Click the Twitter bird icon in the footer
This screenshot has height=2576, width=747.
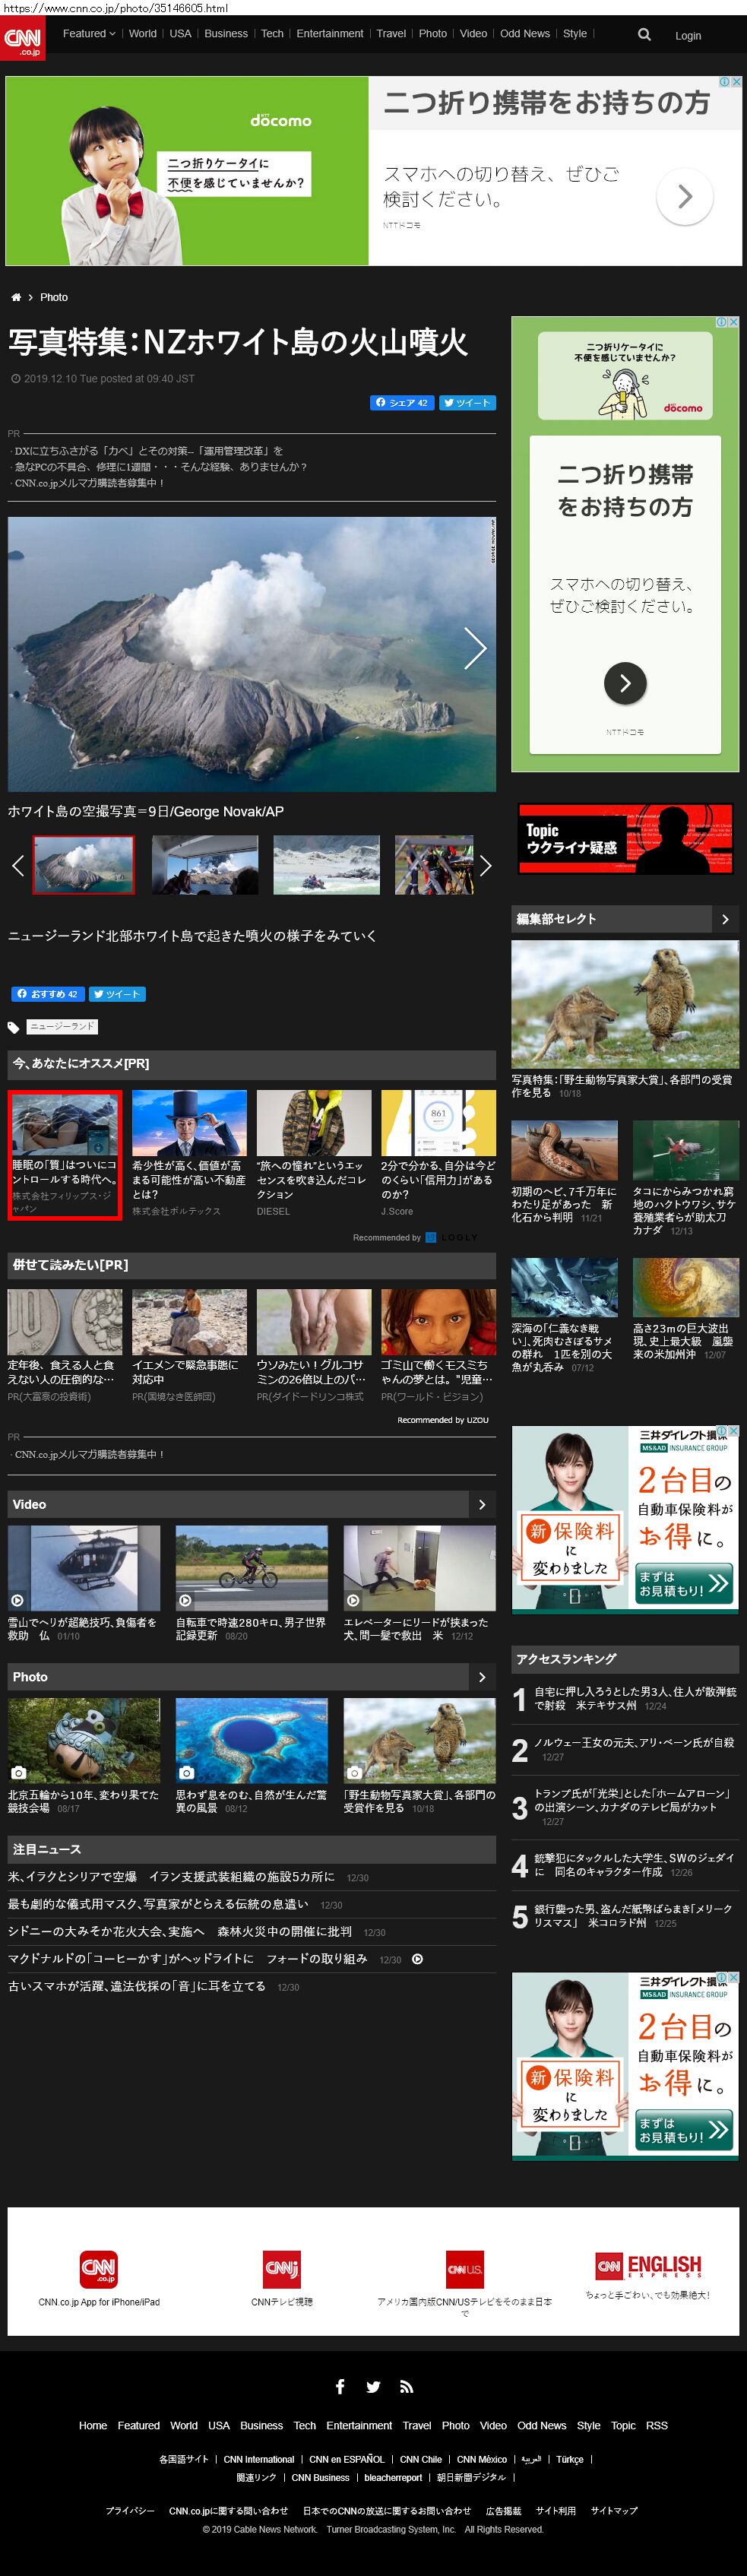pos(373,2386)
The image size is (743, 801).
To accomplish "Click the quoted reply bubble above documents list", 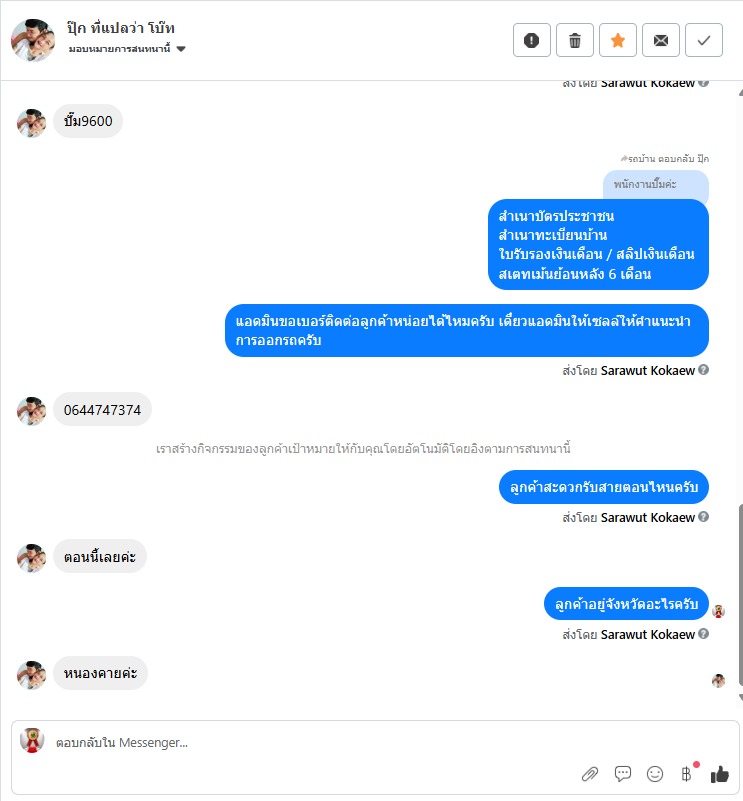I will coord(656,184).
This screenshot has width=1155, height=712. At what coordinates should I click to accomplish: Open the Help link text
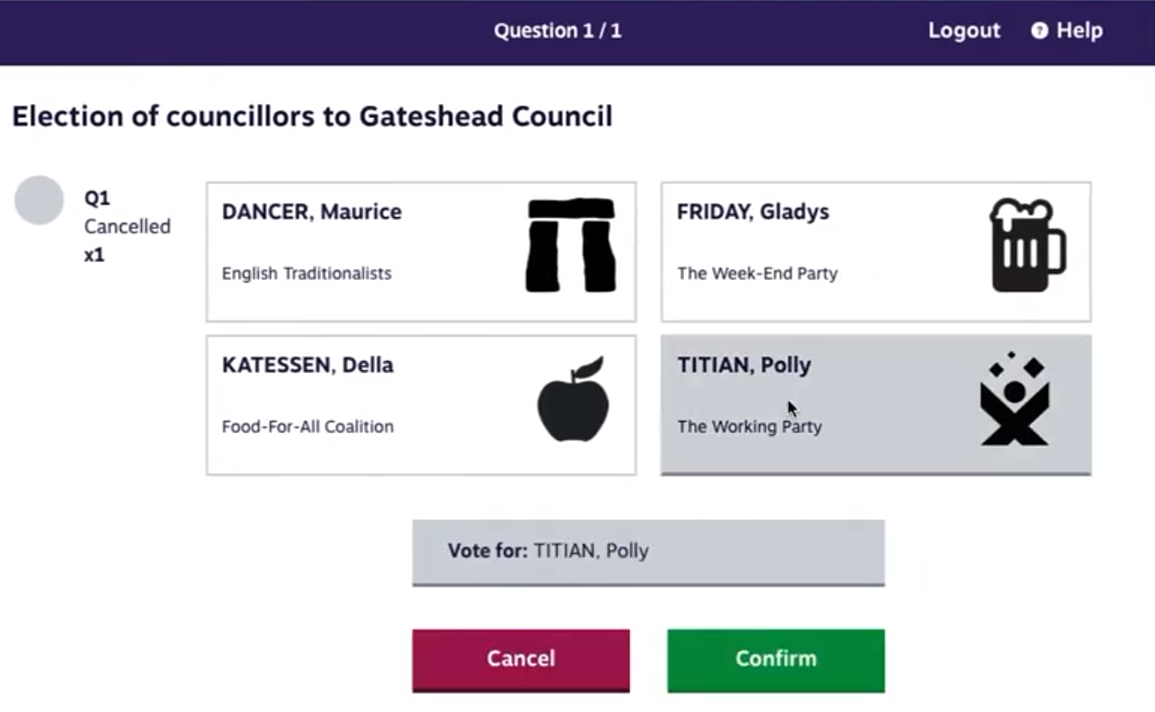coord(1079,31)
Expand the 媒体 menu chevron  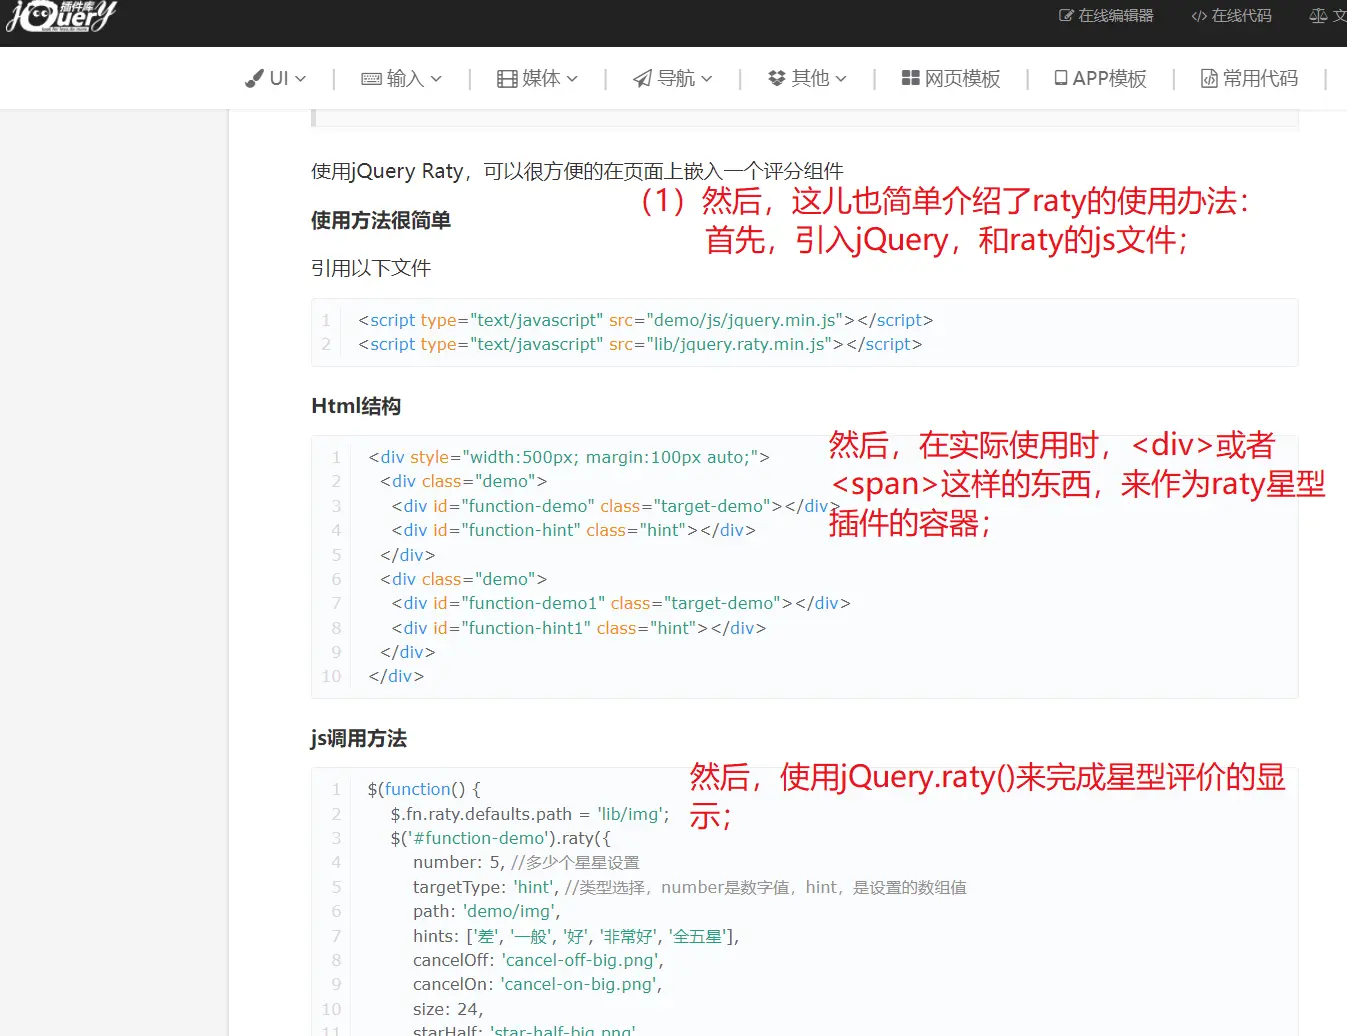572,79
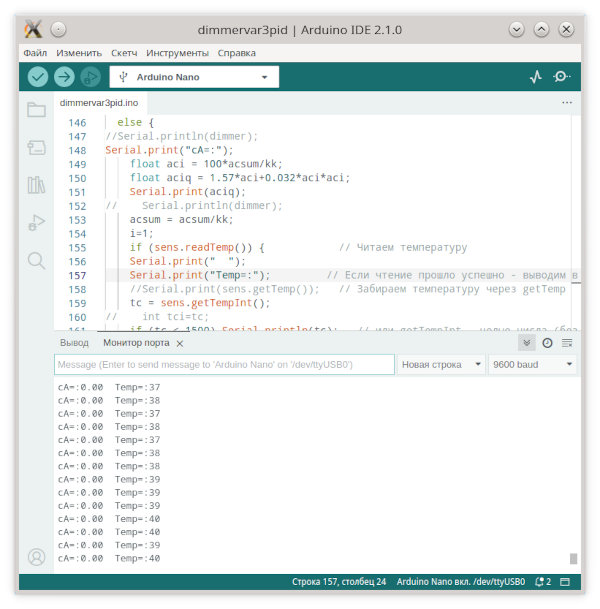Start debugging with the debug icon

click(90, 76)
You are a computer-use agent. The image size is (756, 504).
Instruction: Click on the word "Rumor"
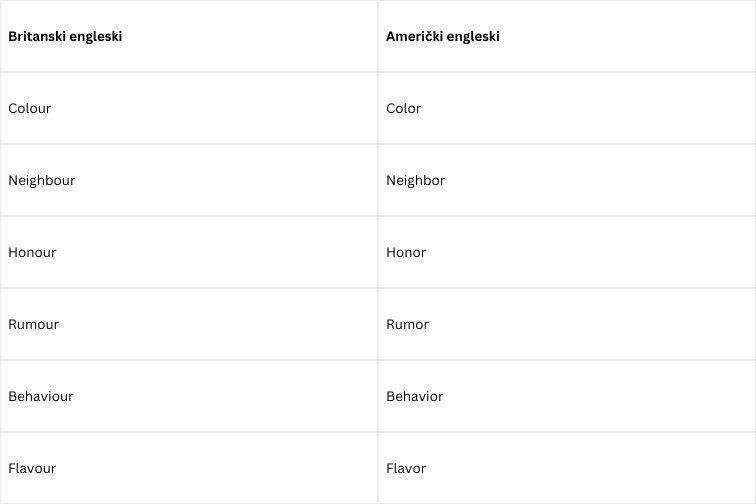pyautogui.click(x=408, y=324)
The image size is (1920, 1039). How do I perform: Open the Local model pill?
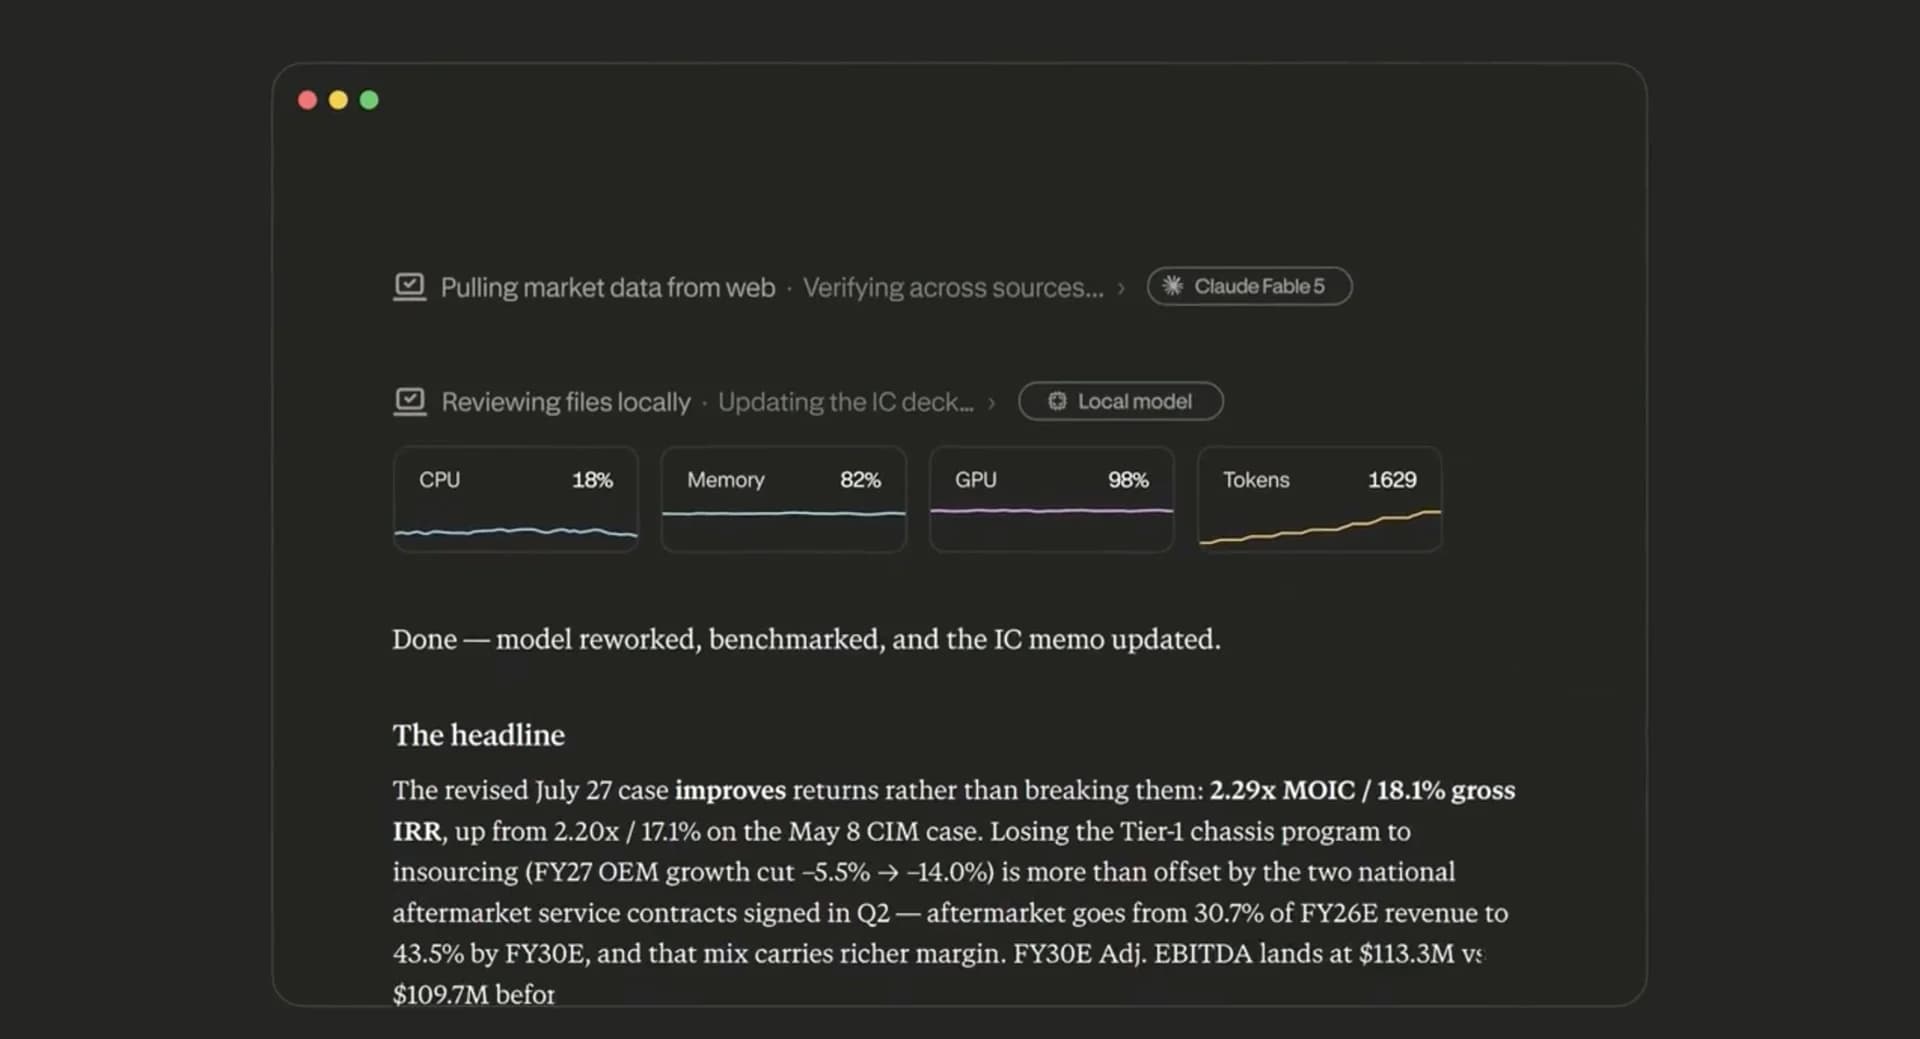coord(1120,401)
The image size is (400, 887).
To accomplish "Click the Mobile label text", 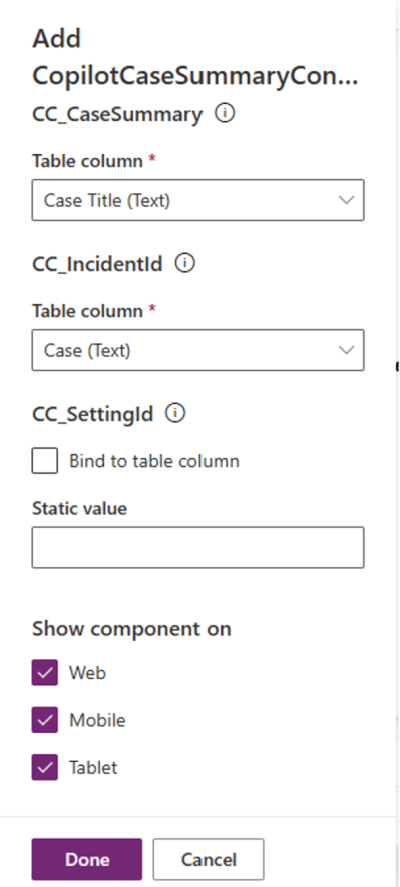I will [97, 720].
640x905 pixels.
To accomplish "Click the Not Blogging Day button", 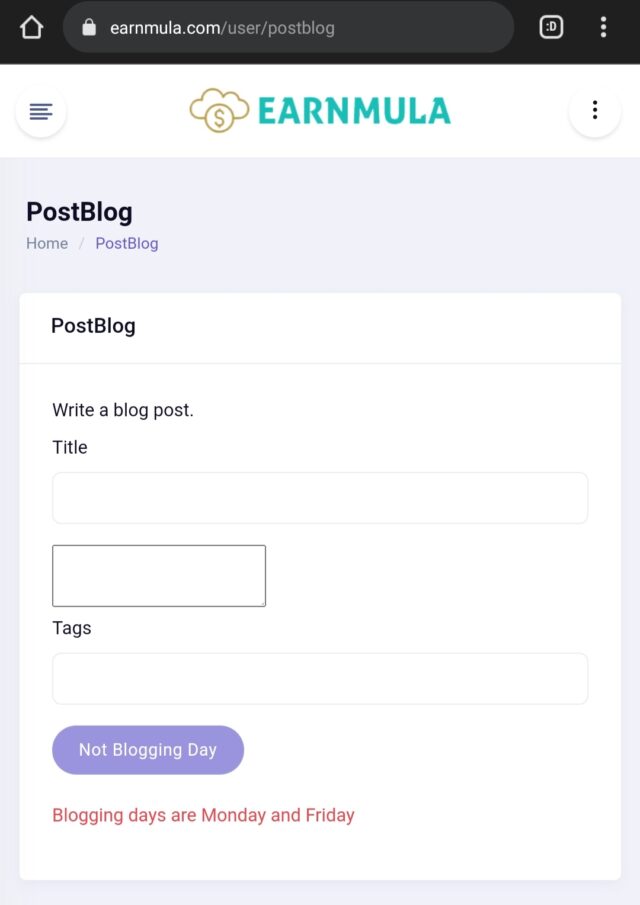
────────────────
• ABOUT THIS EXERCISE:
From the line containing "640x905 pixels." down to the end of the listing above, every line is to be returned exactly, though the pictures are not.

• OUTPUT FOR THIS EXERCISE:
640x905 pixels.
To accomplish "Click the Not Blogging Day button", 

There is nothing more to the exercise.